Em primeiro lugar, a desvalorização da moeda não é coisa recente, nem se restringe a um indício de crise. Desde as últimas décadas do século XIX foi política oficial de diversos governos latinos que utilizavam a medida para proteger a indústria nacional. A fórmula é simples: imagine que um produto importado custa 10 dólares. Se um real vale um dólar, o produto custa 10 reais; se três reais valem um dólar, o produto passa a custar 30 reais. Com essa desvalorização, produtos estrangeiros ficam mais caros e o consumidor passa a dar preferência para bens produzidos no Brasil.

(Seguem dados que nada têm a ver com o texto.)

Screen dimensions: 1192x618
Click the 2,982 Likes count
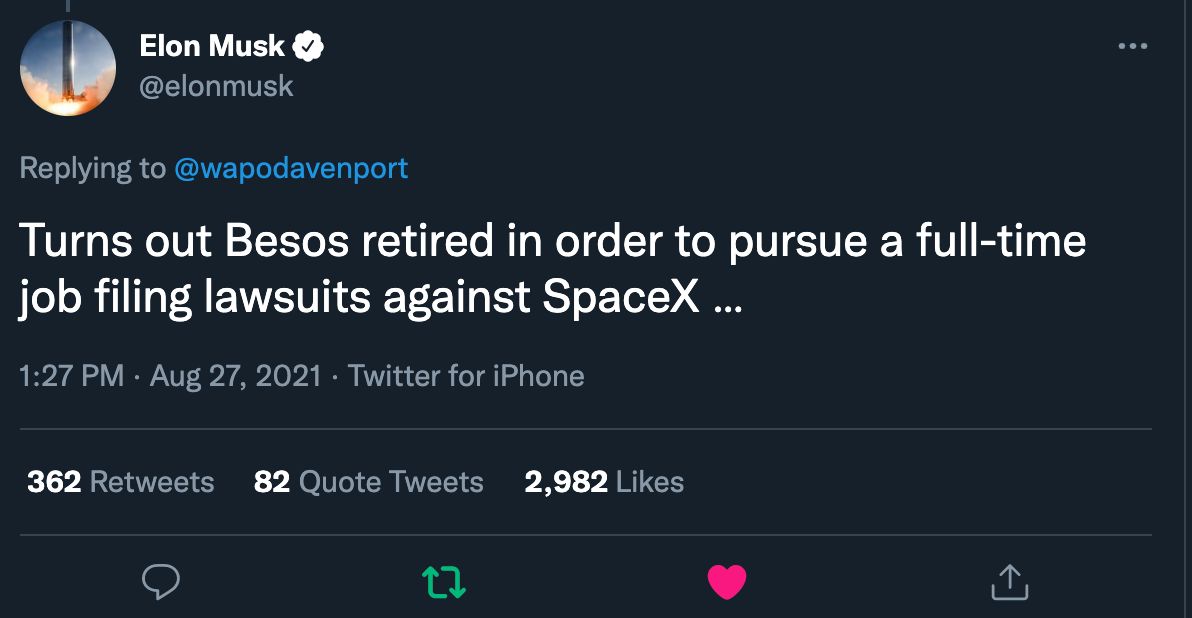[x=602, y=482]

A medida é comumente defendida por nacionalistas que bradam a importância de uma indústria nacional forte como pilar para melhorar nossa qualidade de vida. A história prova exatamente o contrário. Na prática, o consumidor passa a ter acesso a menos produtos que, em geral, ficam mais caros e com qualidade inferior. Os empresários, por sua vez, não precisam competir para vender sua produção, permitindo que empreguem menos tecnologia e menos controle de qualidade. Depois de certo tempo neste cenário ilusório de protecionismo cambial, a indústria nacional perde completamente o senso de competitividade e, em uma abertura de mercado, acaba quebrando em massa. Foi o que aconteceu no Brasil nas décadas de 1980 e 1990.

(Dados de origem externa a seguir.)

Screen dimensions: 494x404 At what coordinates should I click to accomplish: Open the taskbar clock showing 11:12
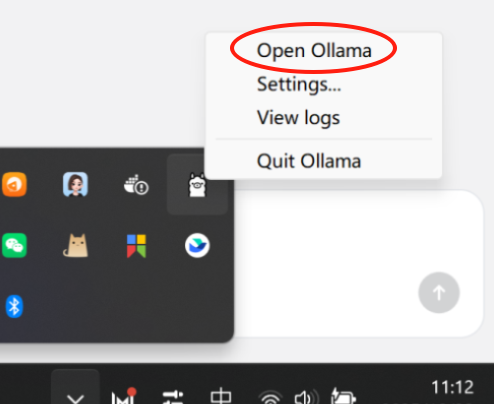pyautogui.click(x=452, y=388)
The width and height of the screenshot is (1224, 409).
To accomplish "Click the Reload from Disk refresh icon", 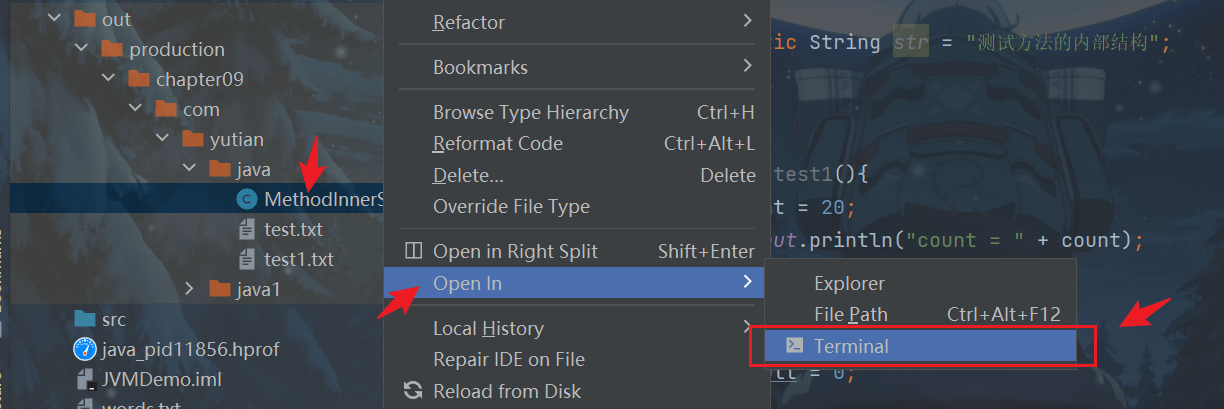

Os governos sabem disso. A história se repetiu em toda a América Latina nestas décadas e, por isso, este tipo de protecionismo foi abandonado pela maioria de seus governos. Exemplo é o que fez Carlos Menem na Argentina em 1991 e a equipe de Fernando Henrique Cardoso no Brasil em 1993-1994 quando criaram a paridade do um peso/real por um dólar. Recentemente, quando percebemos a alta do dólar, raramente há uma intenção direta do Governo Federal. Há exceções, claro, mas a regra é que isto seja causado por fenômenos externos, como uma fuga de capitais.
Sendo mais explicativo, quando a demanda por um determinado bem cai, a tendência é que seu valor também caia. No inverno, o baixo consumo de sorvetes leva à queda no seu preço. É o que acontece com nossa moeda. Quando as pessoas acreditam que uma crise está em curso, vão retirar seu dinheiro do país para investir no exterior. A baixa demanda por reais faz seu preço cair e, logicamente, leva a uma alta no dólar. É o que tem acontecido atualmente com a credibilidade extremamente negativa da presidente Dilma Rousseff.

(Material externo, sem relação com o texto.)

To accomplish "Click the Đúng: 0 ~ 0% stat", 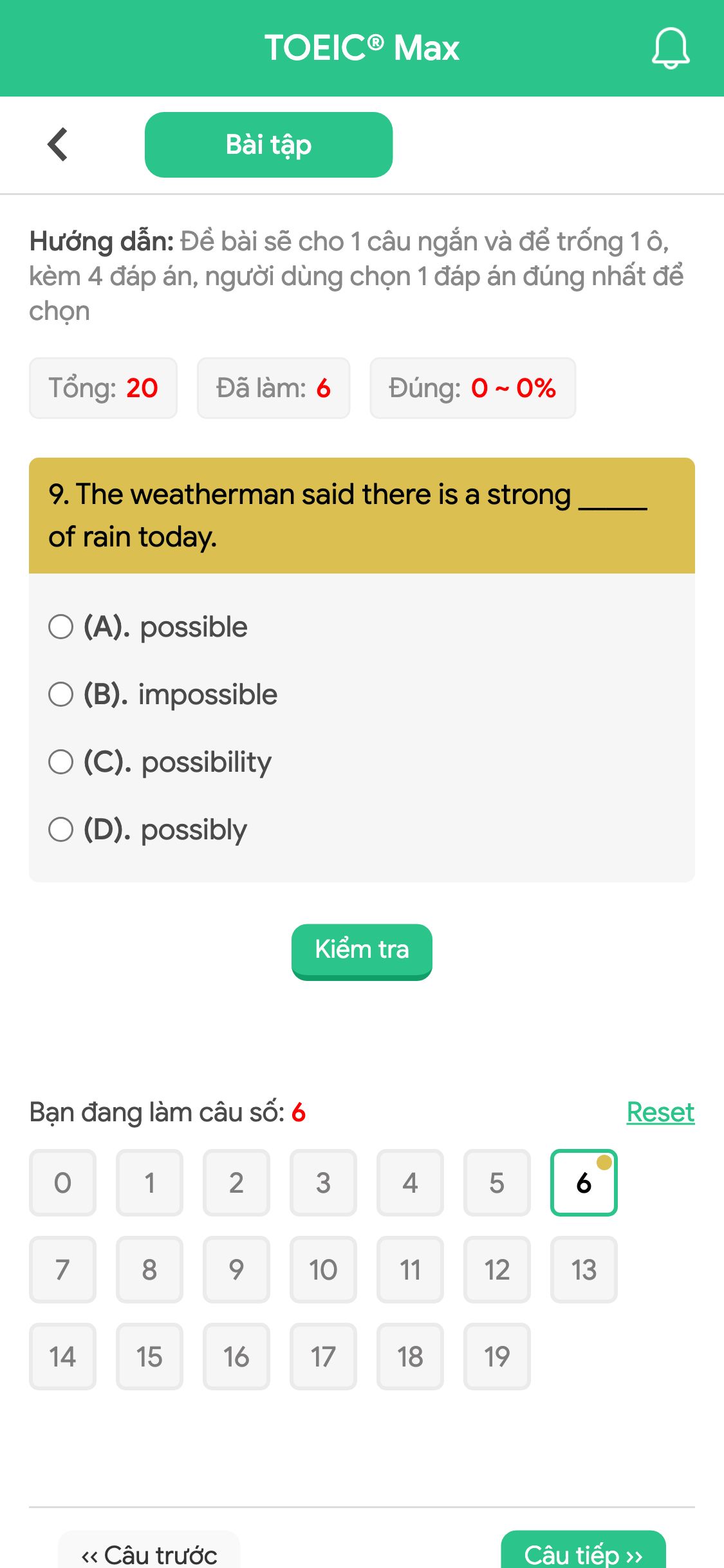I will tap(472, 387).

No geral, você pode até não viajar para Miami, mas certamente consome algo que ficará mais caro: um tênis, uma televisão, um serviço pela internet ou até mesmo um quilo de carne (oriundo de uma vaca brasileira alimentada com soja negociada a preços americanos).
Então, quando for discutir o assunto com seus amigos, se lembre: a desvalorização não é recente, mas a causa atual sim; a indústria nacional deve ser valorizada, mas não pode ser mimada; e a alta do dólar também afeta você, que ao invés de Miami prefere passar as férias em Poços de Caldas.